The city of Gwangju and Hyundai Motors finally signed an agreement on January 31 on the Gwangju job project. Known as being motivated by the Auto 5000 model of Volkswagen (VW), the project's objective is to create a joint venture between the city government and the carmaker. Beginning in 2021, the venture will produce new models of small sport-utility vehicles (SUVs) in an industrial complex in Gwangju. The city government will become the largest shareholder (21%), followed by Hyundai Motors (19%). The latter will also develop the new models to be produced and provide the necessary technological support from plant construction, operation, production and quality control to sales. If implemented successfully, the Gwangju plant will be the first new automobile plant producing Hyundai cars in Korea in more than two decades, with a capacity of 100 thousand cars per annum.

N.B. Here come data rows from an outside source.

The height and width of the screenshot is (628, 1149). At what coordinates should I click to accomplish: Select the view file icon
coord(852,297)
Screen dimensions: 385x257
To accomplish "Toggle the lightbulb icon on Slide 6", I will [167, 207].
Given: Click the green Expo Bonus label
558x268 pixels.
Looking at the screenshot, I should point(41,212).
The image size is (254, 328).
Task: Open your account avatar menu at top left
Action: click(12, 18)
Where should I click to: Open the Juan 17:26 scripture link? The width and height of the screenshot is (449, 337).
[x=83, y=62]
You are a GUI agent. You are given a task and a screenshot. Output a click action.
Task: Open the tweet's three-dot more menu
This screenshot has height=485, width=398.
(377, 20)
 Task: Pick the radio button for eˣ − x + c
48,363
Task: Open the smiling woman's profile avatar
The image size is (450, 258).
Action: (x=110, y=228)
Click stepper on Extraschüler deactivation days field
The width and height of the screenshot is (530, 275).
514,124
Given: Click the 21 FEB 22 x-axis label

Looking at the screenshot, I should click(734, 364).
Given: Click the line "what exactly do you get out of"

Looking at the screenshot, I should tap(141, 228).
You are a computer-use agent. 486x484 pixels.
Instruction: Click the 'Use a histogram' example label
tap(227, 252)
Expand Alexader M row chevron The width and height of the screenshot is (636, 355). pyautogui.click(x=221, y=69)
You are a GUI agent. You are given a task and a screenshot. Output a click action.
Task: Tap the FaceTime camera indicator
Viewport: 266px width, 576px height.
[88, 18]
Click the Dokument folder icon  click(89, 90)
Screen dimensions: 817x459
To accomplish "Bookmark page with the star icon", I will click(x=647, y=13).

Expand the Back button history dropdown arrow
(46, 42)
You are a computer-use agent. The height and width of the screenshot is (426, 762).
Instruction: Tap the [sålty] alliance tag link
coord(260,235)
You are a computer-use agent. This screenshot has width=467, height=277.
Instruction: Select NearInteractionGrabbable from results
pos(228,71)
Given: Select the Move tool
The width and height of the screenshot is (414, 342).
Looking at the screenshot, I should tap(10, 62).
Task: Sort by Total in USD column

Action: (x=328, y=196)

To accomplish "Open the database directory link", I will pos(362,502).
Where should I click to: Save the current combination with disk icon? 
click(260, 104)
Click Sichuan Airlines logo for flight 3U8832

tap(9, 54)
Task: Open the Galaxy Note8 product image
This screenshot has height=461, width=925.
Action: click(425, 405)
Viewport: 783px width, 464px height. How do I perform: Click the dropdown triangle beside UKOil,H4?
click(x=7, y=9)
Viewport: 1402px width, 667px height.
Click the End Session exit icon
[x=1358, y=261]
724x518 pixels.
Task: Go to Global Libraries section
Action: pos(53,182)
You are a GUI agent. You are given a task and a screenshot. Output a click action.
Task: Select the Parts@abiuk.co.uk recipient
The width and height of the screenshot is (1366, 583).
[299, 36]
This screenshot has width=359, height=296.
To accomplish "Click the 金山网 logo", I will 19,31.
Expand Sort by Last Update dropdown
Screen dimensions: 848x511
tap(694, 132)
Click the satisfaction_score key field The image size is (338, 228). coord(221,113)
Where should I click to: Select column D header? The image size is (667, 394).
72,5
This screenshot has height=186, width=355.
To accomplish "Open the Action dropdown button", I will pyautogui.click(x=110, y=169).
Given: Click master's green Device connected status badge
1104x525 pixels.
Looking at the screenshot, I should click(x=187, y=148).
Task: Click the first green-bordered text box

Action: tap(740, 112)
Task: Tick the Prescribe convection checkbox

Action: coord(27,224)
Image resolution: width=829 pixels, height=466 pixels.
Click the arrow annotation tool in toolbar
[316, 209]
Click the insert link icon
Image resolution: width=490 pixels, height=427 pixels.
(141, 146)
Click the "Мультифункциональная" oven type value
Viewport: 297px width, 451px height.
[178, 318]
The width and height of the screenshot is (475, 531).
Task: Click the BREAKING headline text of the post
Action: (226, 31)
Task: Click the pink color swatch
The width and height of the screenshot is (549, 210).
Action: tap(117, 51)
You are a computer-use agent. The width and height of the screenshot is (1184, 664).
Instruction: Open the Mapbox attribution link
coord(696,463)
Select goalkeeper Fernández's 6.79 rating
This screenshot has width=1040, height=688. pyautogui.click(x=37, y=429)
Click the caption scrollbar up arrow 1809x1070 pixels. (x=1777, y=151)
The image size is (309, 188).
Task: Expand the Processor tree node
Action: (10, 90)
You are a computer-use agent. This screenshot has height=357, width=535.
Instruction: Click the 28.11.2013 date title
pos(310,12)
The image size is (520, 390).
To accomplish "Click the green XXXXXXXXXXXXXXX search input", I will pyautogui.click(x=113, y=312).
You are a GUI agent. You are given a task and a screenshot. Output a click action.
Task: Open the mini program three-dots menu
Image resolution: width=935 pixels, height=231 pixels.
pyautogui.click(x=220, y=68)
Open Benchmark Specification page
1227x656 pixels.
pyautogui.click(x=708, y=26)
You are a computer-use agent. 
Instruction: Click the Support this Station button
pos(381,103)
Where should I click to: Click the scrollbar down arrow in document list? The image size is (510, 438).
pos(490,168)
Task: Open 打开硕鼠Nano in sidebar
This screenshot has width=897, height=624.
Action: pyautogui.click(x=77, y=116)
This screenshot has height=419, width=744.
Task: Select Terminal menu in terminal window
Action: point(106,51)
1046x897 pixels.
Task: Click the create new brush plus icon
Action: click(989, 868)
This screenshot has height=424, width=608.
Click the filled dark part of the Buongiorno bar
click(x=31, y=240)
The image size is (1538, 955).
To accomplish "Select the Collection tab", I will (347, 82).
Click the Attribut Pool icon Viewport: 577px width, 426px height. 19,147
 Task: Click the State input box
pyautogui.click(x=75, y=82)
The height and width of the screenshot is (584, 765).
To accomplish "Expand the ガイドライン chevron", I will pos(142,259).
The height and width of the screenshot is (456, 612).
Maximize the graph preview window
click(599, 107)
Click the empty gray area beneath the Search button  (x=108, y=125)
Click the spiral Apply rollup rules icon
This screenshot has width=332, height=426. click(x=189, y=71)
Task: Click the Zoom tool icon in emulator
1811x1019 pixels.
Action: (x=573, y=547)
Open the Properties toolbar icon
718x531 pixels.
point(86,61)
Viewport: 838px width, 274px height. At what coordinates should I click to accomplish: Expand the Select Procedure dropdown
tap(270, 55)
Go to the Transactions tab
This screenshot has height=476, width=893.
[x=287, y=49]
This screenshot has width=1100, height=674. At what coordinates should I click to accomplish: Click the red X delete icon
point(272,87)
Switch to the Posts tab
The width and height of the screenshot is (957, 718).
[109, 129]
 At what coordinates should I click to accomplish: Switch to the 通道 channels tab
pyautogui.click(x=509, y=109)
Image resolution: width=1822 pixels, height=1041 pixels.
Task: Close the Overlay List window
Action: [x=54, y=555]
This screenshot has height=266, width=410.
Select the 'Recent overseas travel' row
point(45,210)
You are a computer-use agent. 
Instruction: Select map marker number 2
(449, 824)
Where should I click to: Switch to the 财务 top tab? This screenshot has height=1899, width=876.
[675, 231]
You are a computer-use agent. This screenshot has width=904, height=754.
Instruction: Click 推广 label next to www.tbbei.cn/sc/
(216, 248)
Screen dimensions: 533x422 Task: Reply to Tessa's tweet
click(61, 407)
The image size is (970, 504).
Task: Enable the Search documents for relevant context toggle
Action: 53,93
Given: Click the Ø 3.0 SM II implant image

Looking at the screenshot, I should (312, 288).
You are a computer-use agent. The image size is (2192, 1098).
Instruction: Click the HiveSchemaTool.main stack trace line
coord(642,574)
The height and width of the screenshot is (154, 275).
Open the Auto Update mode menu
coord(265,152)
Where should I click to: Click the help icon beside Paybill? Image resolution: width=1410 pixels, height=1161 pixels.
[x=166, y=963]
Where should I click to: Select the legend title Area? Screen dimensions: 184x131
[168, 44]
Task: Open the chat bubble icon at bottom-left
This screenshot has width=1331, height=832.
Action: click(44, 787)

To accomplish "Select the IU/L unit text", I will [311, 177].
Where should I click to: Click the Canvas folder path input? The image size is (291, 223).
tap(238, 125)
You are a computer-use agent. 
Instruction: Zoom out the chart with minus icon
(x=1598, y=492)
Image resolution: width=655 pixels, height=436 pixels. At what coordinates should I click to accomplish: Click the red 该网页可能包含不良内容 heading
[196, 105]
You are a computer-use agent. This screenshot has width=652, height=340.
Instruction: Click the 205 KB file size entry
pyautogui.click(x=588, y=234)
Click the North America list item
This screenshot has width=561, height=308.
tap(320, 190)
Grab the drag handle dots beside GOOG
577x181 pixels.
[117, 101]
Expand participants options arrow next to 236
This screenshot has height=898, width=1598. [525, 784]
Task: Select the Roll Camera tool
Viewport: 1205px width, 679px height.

The key feature of the project is the alignment of incentives among interested parties to create manufacturing jobs in Korea, at a time when the country’s manufacturing giants are actively participating in the global value chain (GVC). The Korean economy used to rely heavily on the trickle-down effect generated from manufacturing exports, where manufacturing firms exported and invested their earnings back in Korea, thereby creating jobs, directly and indirectly, and this in turn created domestic demand. This is no longer the case, however, with the development of the GVC. Korean manufacturers now invest elsewhere to leverage, among other things, lower labor costs. To incentivize the carmaker, the project keeps the wage at about half the current level in existing Hyundai Motors plants. Also, the local and central governments will offer fiscal benefits to the venture. At this wage level, the project is expected to create some 1,000 jobs (and 10,000 more indirectly). To compensate for the lower wages, the city and central governments will supplement the workers with support for housing, transportation, education, medical services and etc.
While the project resembles the Auto 5000 model in many aspects, the government's role distinguishes it from the German case. The Auto 5000 model was the VW’s proposal to IG Metal, its labor counterpart. The government's role was largely limited to facili-tating the progress of the negotiations between the two main parties. On the contrary, the Gwangju project is the government's initiative to revitalize the local economy and manufacturing jobs in Korea. Started in 2014, the consecutive city governments of Gwangju, later joined by the central government, designed the scheme, brought all parties into negotiation and actively mediated the negotiations towards the agreement.
The project has set an example that manufacturing jobs can still be created in Korea through the cooperation of business, labor and government. In a time when the reduction of manufacturing jobs in developed countries is having far-reaching consequences worldwide, Gwangju's case offers an alternative.